Stored records

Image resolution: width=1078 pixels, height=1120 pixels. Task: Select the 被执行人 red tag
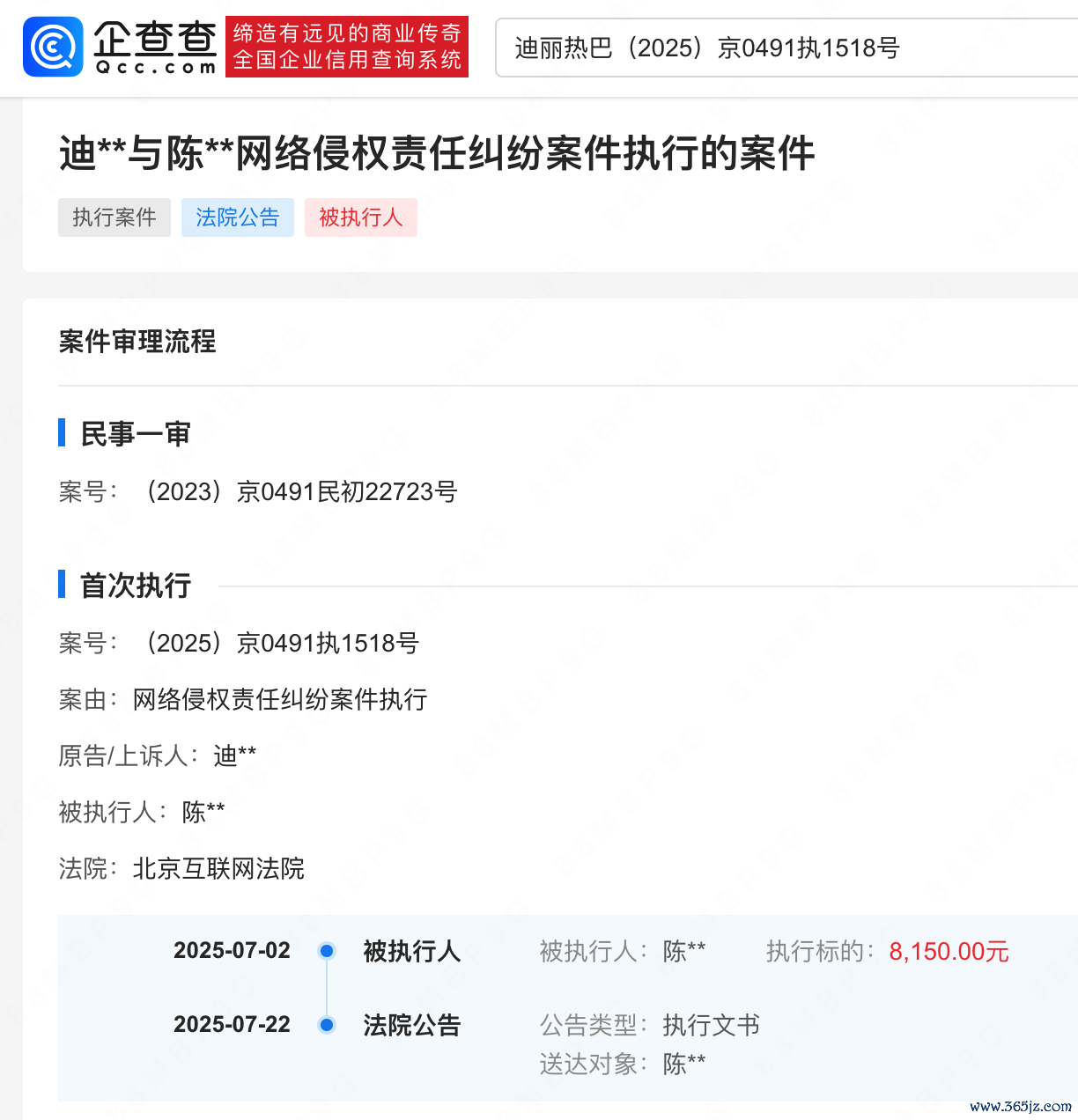tap(361, 217)
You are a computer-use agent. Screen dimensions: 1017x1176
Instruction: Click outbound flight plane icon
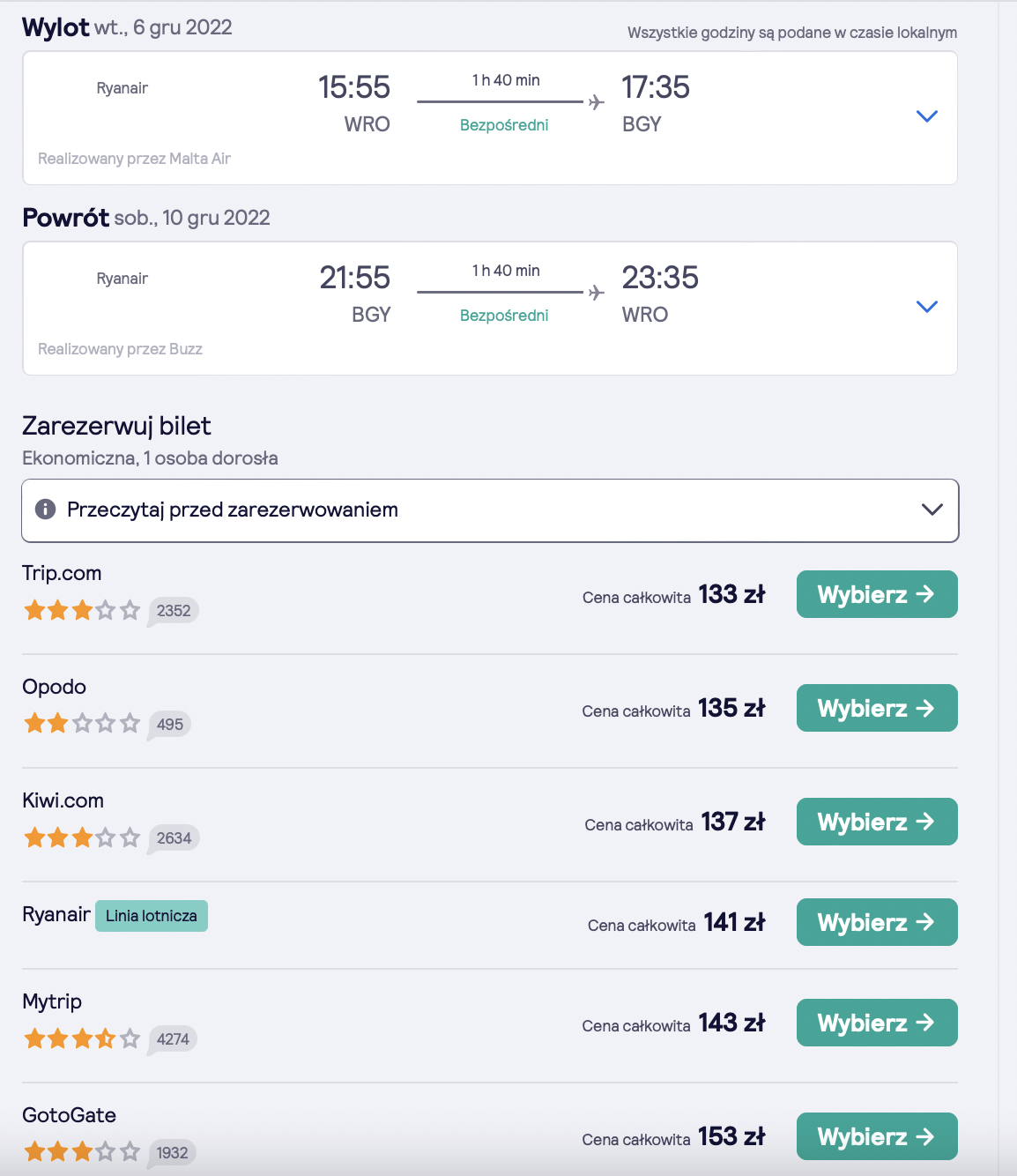597,102
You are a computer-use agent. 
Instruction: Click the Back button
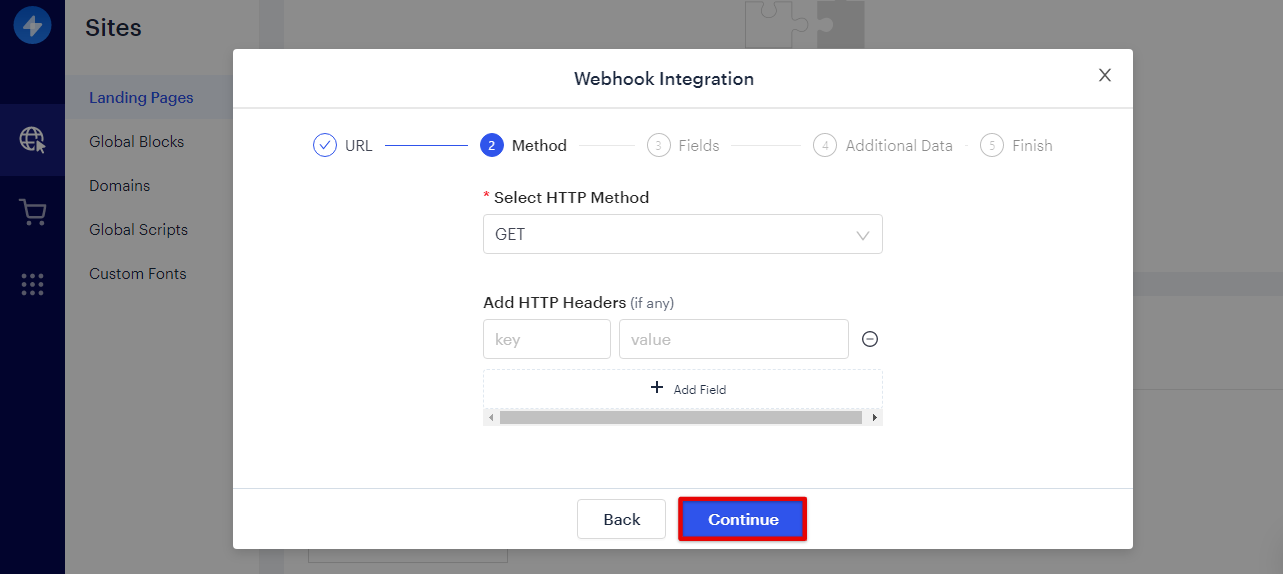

TASK PROMPT ▸
When a line in the data contains the string "computer", copy that line.

RESPONSE BOX ▸
You are a computer-use agent. Screen dimensions: 1017x1176
You are a computer-use agent. 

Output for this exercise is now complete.